## DATI FORNITI:
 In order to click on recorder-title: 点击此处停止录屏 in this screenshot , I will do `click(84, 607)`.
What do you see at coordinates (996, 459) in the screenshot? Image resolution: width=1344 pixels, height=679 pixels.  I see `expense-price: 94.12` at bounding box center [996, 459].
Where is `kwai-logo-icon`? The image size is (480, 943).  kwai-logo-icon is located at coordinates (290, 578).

...

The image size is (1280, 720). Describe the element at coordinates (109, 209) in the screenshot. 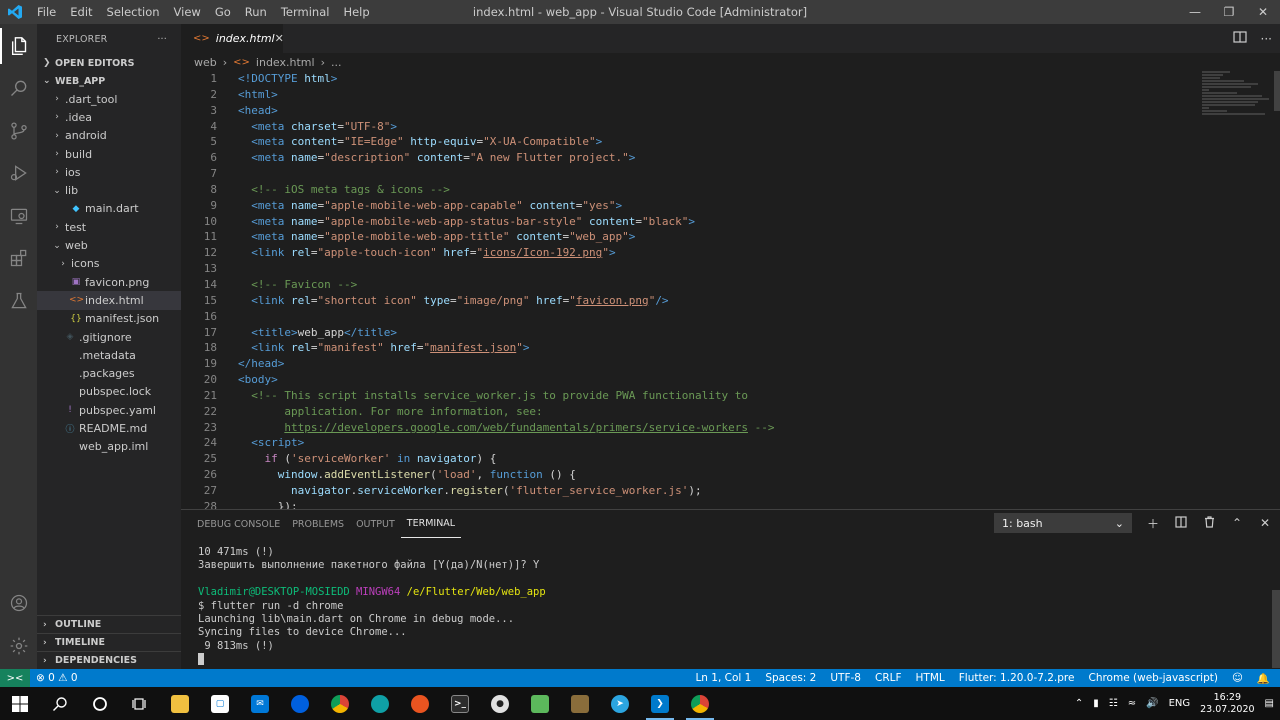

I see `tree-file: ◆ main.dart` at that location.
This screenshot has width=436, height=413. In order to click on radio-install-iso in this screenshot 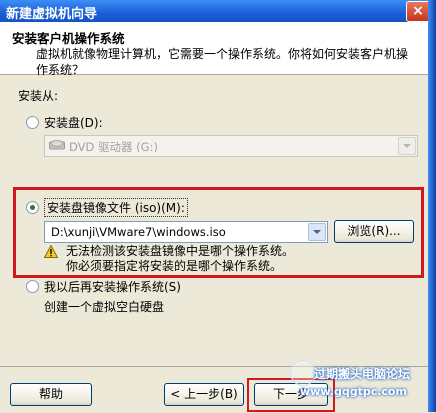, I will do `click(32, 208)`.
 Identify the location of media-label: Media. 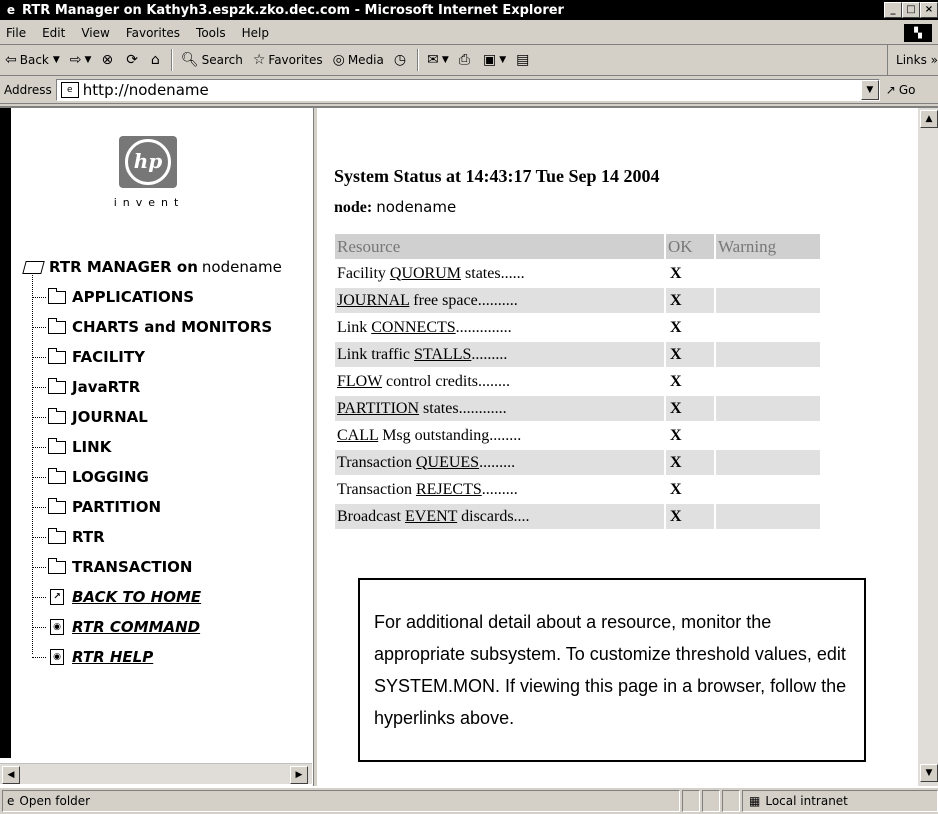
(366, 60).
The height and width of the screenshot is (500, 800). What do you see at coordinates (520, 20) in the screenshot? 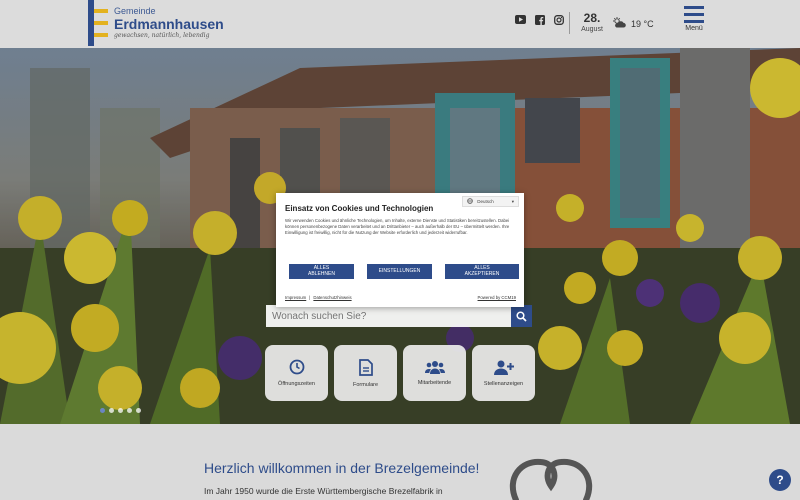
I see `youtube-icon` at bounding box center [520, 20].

## DETTAGLI DEL PROBLEMA:
Trasforma in una lista JSON di stringhe le righe dei dati che partono da quella contenente "The height and" e proseguono fino a quella contenente "center [520, 20].", estremi inclusi, con una stringa per riga e senza righe vuote. Escludi le immagini dalla risposta.

## ESERCIZIO SVOLTO:
[
  "The height and width of the screenshot is (500, 800). What do you see at coordinates (520, 20) in the screenshot? ",
  "I see `youtube-icon` at bounding box center [520, 20]."
]